What is a SNUR, and isn’t that helpful?

EPA has proposed a Significant New Use Rule that will require anyone wanting to resume any of 15 discontinued uses to send notice to the EPA, which would have the authority to say that the use poses an unreasonable risk, and reject it. But there is no guarantee that EPA would choose that action, and a SNUR is much less effective than the permanent protection that a ban would provide.

EPA says that without the SNUR they would not have a regulatory basis to restrict manufacturing and processing for the new asbestos uses it covers.

There is nothing in the law that would prevent EPA from doing a full evaluation of asbestos and a comprehensive ban—indeed we believe that the law requires such a full evaluation and ban. The SNUR is a backstop, but EPA has the authority and responsibility to do more to protect the public from this deadly substance. The SNUR should not be used as an excuse for not doing more to eliminate asbestos.

Is EPA proposing to allow new uses of asbestos?

Not at this moment, but the process EPA is proposing leaves a door open for uses that have been phased out to be resumed. Their process does not guarantee that these uses would not be resumed and EPA has not stated clearly that no new uses will be approved.

Could the proposed SNUR be stronger?

Yes — in two ways. First, the SNUR should apply to all discontinued uses, not simply the 15 discontinued uses identified by EPA. Second, the SNUR exempts anyone exporting a product (known as an “article”) that contains asbestos from notifying the country that will be receiving the article.

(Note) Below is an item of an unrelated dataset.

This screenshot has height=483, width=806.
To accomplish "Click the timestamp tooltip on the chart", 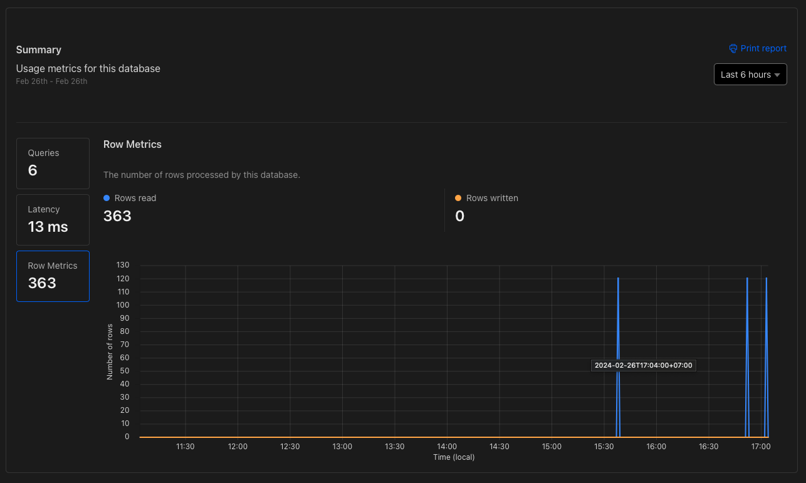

There is no reason to include this exemption, and EPA should eliminate it in the final version of the rule.


“For asbestos, EPA is proposing a SNUR for certain uses of asbestos (including asbestos-containing goods) that would require manufacturers and importers to receive EPA approval before starting or resuming manufacturing, and importing or processing of asbestos. This review process would provide EPA with the opportunity to evaluate the intended use of asbestos and, when necessary, take action to prohibit or limit the use. Read the document. Comments are due in 60 days upon publication in the Federal Register (Docket: EPA-HQ-OPPT-2018-0159).”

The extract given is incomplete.